### Stated problem
Copy out the items word for word, everything from the line containing "Viewport: 525px width, 430px height." down to the line containing "click(309, 487)", and leave the pictures out.
--*--
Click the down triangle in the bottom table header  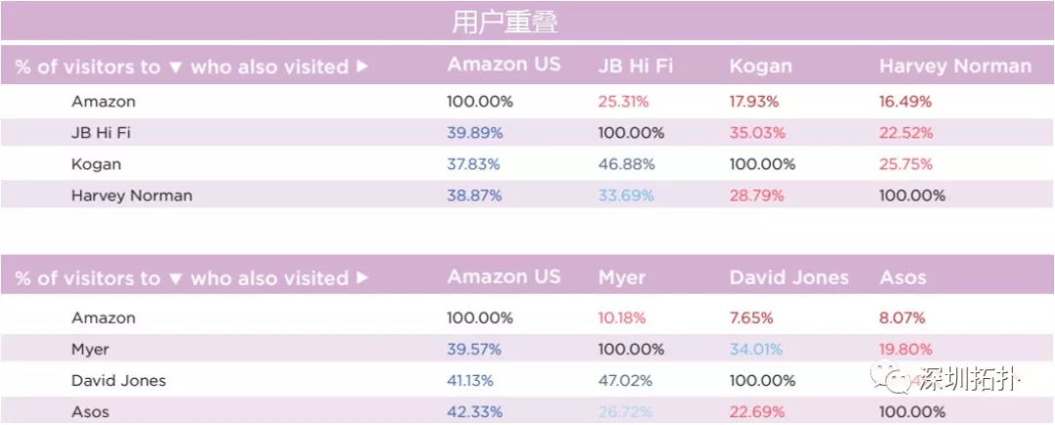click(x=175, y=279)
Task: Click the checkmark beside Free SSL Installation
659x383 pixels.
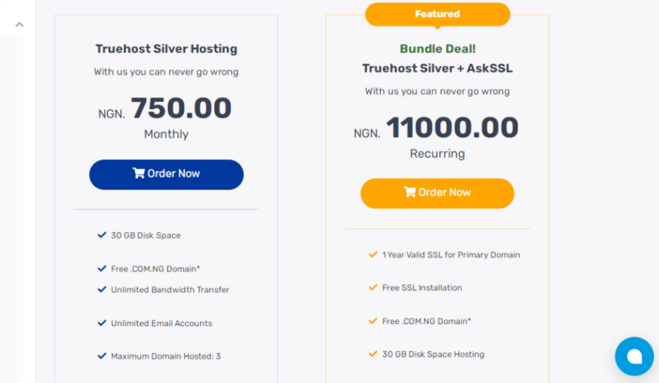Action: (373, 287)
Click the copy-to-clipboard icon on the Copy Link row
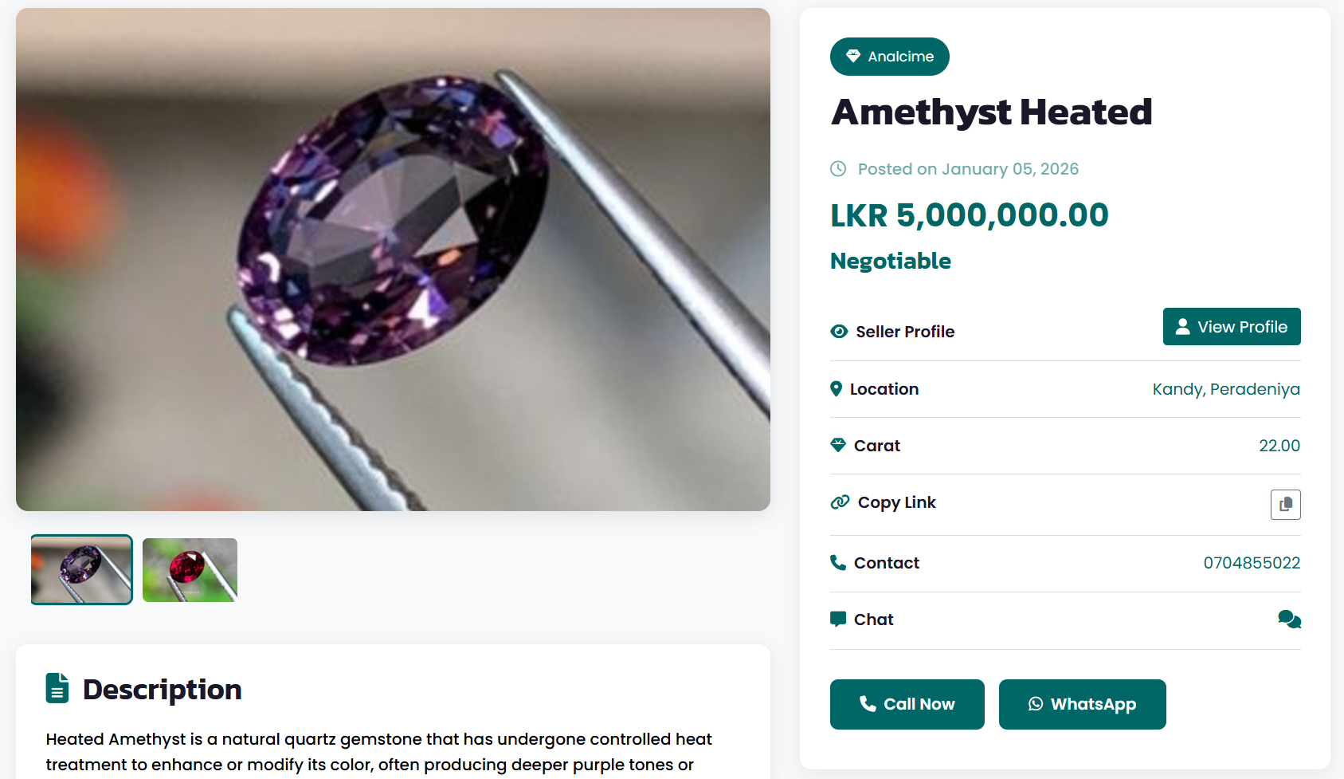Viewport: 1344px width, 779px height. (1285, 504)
--*--
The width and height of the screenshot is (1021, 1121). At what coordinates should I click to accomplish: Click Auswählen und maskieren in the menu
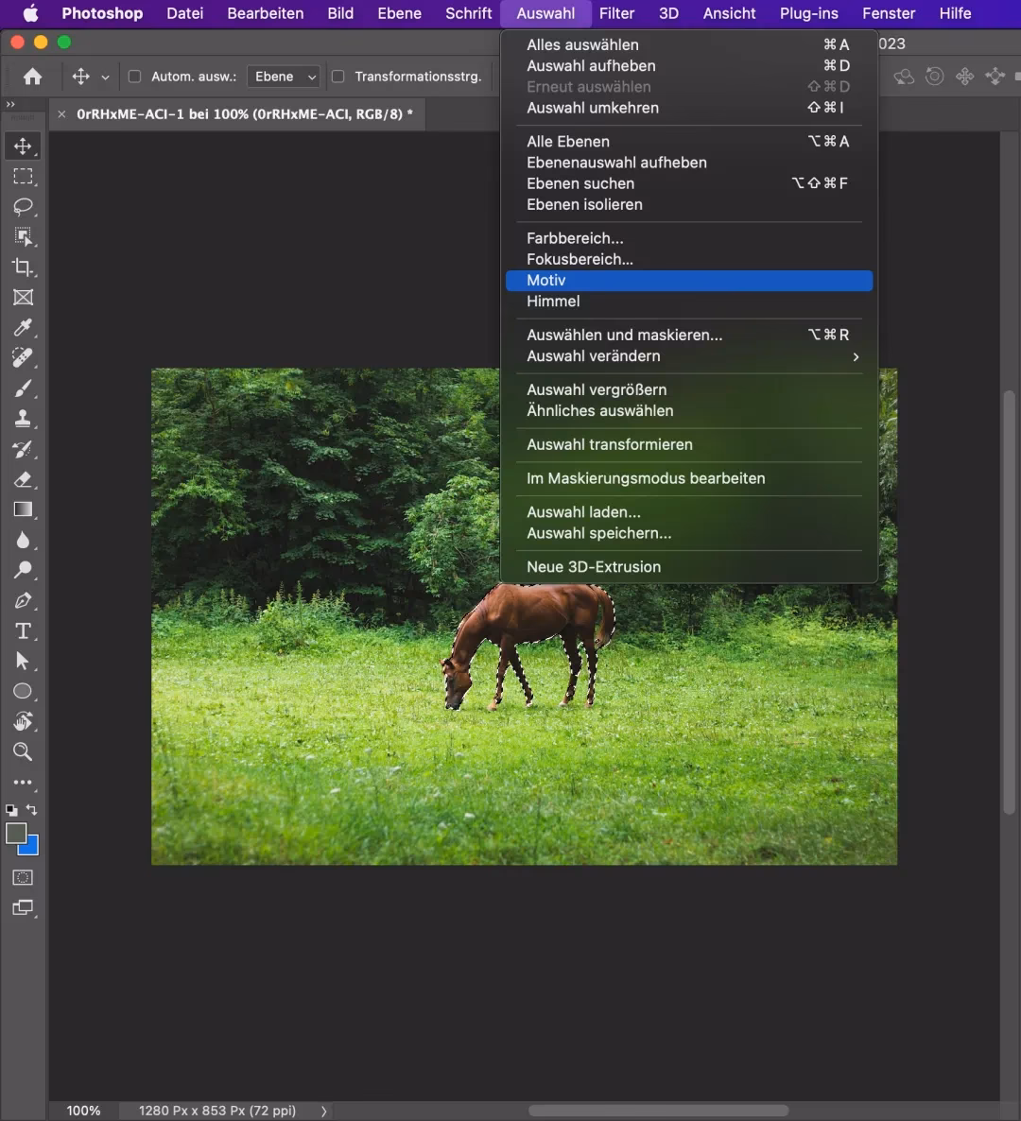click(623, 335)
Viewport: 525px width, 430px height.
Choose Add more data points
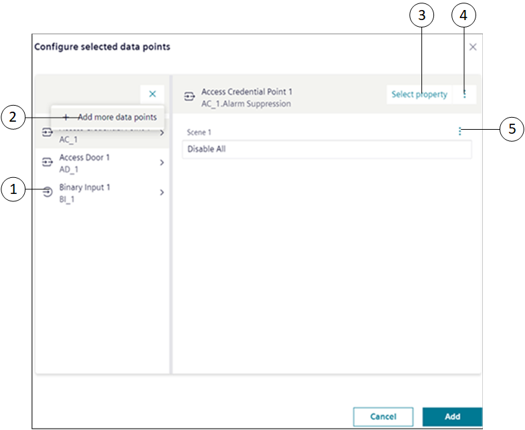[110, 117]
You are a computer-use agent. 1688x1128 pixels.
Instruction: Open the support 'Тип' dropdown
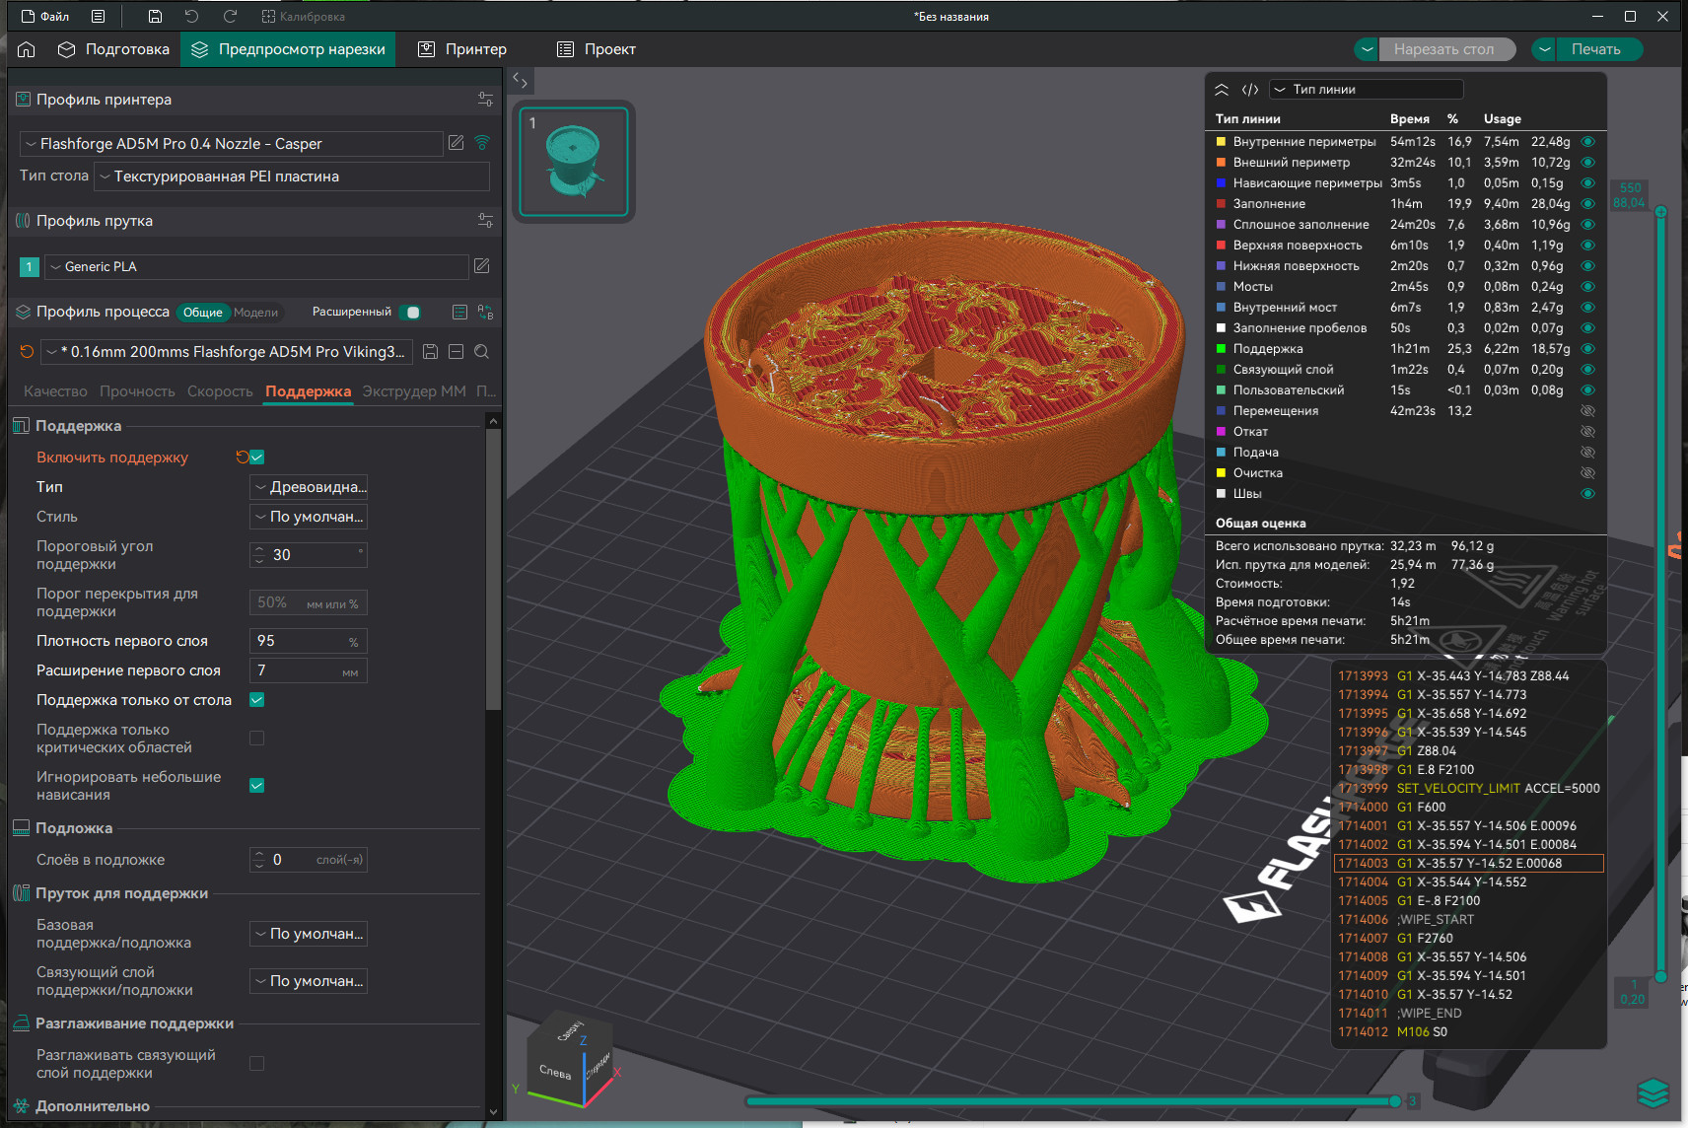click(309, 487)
--*--
### The reply
Viewport: 525px width, 430px height.
Choose Add more data points
[110, 117]
You are a computer-use agent. 1688x1128 pixels.
Instruction: Open the support 'Тип' dropdown
click(309, 487)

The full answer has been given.